56. 抗原特異的エフェクターＴ細胞及び／又はＮＫ細胞を生成する方法であって、
    （ａ）ＰＳＣを改変し、ＣＡＲを発現し、それによりＣＡＲ−ＰＳＣを生成することと；
    （ｂ）個別化されたＣＡＲ−ＰＳＣを、ブレビスタチン、ＢＭＰ４、ＶＥＧＦ、及びｂＦＧＦの存在下、アミンでコーティングされた表面上で培養することと；
    （ｃ）前記ＣＡＲ−ＰＳＣをＢＭＰ−４、ＶＥＧＦ、及びＦＧＦ２と接触させることにより、分化を開始させることと；
    （ｄ）前記ＣＡＲ−ＰＳＣをＦｌｔ−３リガンド、ＩＬ３、ＩＬ６、ＳＣＦ、ＴＰＯ、及びヘパリンの存在下でさらに分化させ、それによりＨＰＣを生成することと；
    （ｅ）前記ＨＰＣをＴ細胞及び／又はＮＫ細胞に分化させることと；
    （ｆ）前記Ｔ細胞及び／又はＮＫ細胞を拡大させることであって、拡大させることが、抗原特異的標的細胞と共培養し、それにより抗原特異的エフェクターＴ細胞及び／又はＮＫ細胞を生成することを含む、ことと
    を含み、前記方法がＥＢの形成を含まない、方法。
57. 抗原特異的エフェクターＴ細胞及び／又はＮＫ細胞を生成する方法であって、
    （ａ）ＰＳＣを改変し、ＣＡＲを発現し、それによりＣＡＲ−ＰＳＣを生成することと；
    （ｂ）前記ＣＡＲ−ＰＳＣをＣＤ３４⁺ＨＰＣに分化させることと；
    （ｃ）ＣＤ３４⁺ＣＤ４３⁺ＨＰＣについて選択することと；
    （ｄ）前記ＣＤ３４⁺ＣＤ４３⁺ＨＰＣをＴ細胞及び／又はＮＫ細胞にさらに分化させることと；
    （ｅ）前記Ｔ細胞及び／又はＮＫ細胞を拡大させることであって、拡大させることが、抗原特異的標的細胞と共培養し、それにより抗原特異的エフェクターＴ細胞及び／又はＮＫ細胞を生成することを含む、ことと
    を含む、方法。
58. 請求項１〜５７のいずれか一項に従って生成された抗原特異的エフェクターＴ細胞及び／又はＮＫ細胞の集団。
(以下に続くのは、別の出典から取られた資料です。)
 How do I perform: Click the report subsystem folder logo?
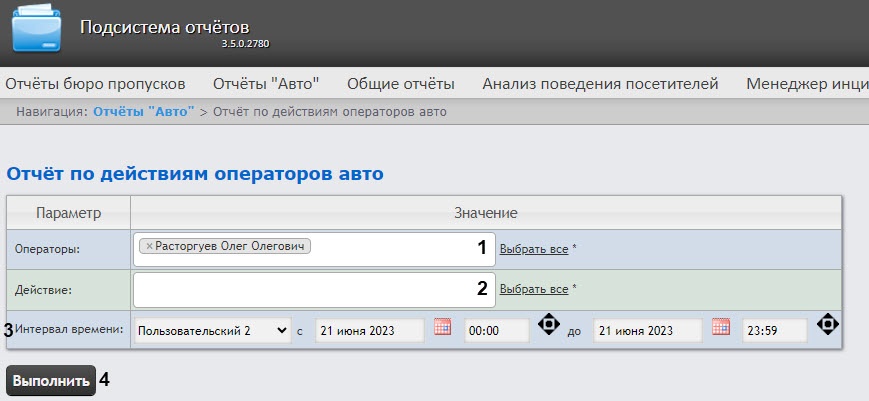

59. 請求項１〜５７のいずれか一項に従って生成された前記抗原特異的エフェクターＴ細胞及び／又はＮＫ細胞を含む医薬組成物。
60. 対象におけるがんの治療を意図した、請求項１〜５７のいずれか一項に従って生成された前記抗原特異的エフェクターＴ細胞及び／又はＮＫ細胞を含む組成物。
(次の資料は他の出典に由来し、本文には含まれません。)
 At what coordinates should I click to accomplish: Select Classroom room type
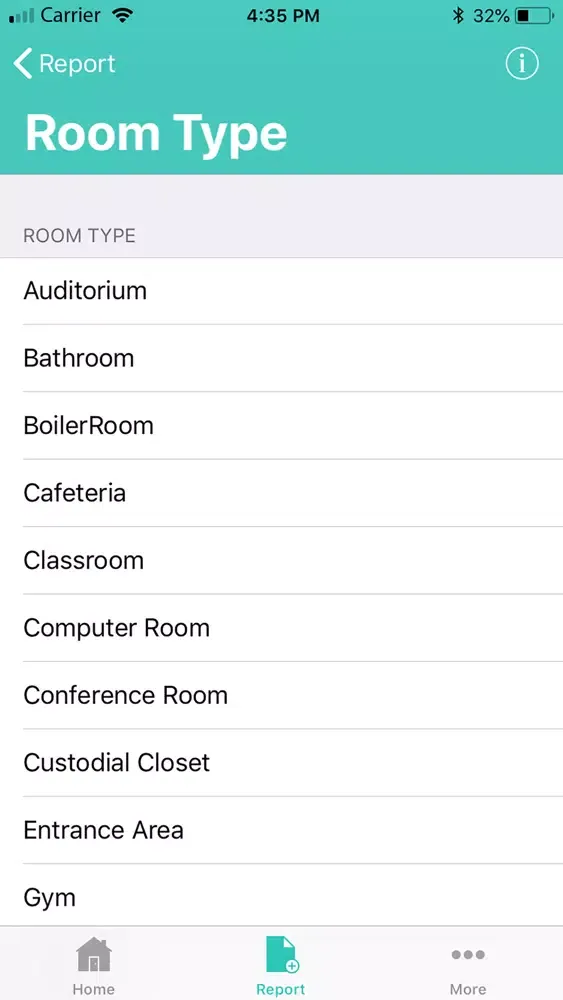(x=281, y=561)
61. 対象におけるがんを治療する方法であって、請求項１〜５８のいずれか一項に従って生成された前記抗原特異的エフェクターＴ細胞及び／又はＮＫ細胞を前記対象に有効量で投与することを含む、方法。
62. 前記がんが腫瘍抗原を発現し、且つ前記抗原特異的エフェクターＴ細胞及び／又はＮＫ細胞が前記腫瘍抗原に特異的である、請求項６１に記載の方法。
63. 前記対象がヒトである、請求項６１に記載の方法。